The service, 4 Piggy Lane in Bicester, Oxfordshire, which consists of two bungalows, each able to provide accommodation for five people with learning and physical disabilities and is run by Southern Health NHS Foundation Trust, was found to be still failing in 3 areas when the unannounced inspection was carried out in April. These areas were: care and welfare of people who use services; assessing and monitoring the service provision; and records.
But 4 Piggy Lane did meet the standards for safeguarding people who use services from abuse and staffing.
In the January inspection, of the 6 minimum standards that were assessed, 4 Piggy Lane met only a single standard. For the standard of assessing and monitoring the quality of service provision, enforcement action was taken, the remainder required improvement.
Following the April inspection, for which the report has just been published, inspectors noted that while improvements had been made to the service – and that it does provide a caring service which is delivered by care workers who showed warmth, compassion and respect for the people they supported – some services were still not effective.
As a result of the findings, the CQC has asked Southern Health to send them a report by July 15, setting out the action they will take to meet the standards. “We will check to make sure that this action is taken,” the report said.
A statement from Southern Health recognised that the outcomes at 4 Piggy Lane remain unacceptable.
“We are committed to providing a high quality service for the people we support and, following the CQC inspection, have put a robust action plan in place to ensure that we are compliant in all areas of our service,” it said.
“The CQC have acknowledged that, since our last inspection, there have been significant improvements in all areas that were found to be non–compliant and recognise that in some areas a longer timescale is needed to be able to evidence these improvements.

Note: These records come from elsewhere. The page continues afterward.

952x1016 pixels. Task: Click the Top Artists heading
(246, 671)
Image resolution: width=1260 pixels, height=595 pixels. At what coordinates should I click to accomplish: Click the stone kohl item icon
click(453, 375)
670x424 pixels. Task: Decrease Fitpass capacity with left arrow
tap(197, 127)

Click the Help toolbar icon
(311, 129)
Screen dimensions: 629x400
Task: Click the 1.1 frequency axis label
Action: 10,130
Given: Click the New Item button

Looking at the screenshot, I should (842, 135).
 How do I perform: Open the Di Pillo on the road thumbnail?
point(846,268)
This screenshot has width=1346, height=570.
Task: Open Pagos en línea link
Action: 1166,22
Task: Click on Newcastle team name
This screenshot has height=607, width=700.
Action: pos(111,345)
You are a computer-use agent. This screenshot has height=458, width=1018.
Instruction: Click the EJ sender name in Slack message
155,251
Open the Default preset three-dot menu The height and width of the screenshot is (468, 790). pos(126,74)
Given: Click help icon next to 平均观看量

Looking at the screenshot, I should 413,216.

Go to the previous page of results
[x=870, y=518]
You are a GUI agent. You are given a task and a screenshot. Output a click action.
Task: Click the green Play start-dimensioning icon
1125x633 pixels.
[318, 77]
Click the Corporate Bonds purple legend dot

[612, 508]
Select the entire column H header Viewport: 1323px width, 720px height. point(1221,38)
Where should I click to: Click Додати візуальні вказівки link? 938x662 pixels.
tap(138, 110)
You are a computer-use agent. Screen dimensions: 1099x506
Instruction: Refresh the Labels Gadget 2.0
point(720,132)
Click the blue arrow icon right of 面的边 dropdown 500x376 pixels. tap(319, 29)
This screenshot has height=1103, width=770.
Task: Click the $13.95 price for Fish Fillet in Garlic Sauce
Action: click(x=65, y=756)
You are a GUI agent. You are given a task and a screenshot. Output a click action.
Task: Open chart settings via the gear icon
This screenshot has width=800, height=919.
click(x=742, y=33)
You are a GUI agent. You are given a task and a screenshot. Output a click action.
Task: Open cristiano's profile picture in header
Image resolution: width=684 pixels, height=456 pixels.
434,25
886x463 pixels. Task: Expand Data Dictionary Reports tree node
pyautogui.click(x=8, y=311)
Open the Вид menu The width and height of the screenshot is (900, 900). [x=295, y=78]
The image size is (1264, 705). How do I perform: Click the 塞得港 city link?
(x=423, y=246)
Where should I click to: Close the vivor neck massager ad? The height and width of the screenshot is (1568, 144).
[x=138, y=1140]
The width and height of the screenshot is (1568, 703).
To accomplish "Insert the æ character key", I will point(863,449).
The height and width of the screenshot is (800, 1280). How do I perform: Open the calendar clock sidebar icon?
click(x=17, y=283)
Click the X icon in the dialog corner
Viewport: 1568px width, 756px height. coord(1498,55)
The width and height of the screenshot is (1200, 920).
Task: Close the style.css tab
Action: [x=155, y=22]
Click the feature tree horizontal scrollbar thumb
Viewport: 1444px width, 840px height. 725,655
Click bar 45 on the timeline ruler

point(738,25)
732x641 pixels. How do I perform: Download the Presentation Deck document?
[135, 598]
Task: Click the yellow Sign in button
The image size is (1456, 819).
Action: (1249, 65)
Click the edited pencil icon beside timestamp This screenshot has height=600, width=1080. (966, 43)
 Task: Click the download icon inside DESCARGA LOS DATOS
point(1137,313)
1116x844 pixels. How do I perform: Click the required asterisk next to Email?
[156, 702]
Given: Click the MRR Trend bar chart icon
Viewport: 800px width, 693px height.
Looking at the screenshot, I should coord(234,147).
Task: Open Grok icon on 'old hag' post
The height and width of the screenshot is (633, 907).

“These actions will continue to be reviewed and monitored by the CQC, our commissioners and ourselves to ensure that the service is meeting the required standards.”
Currently, Southern Health is working with Oxfordshire County Council to and the local clinical commissioning group to support a review of learning disability services ahead of its current contract expiring in December 2015. While there is speculation that the Council may not renew Southern Health’s contract, the latter stress no decision has been taken.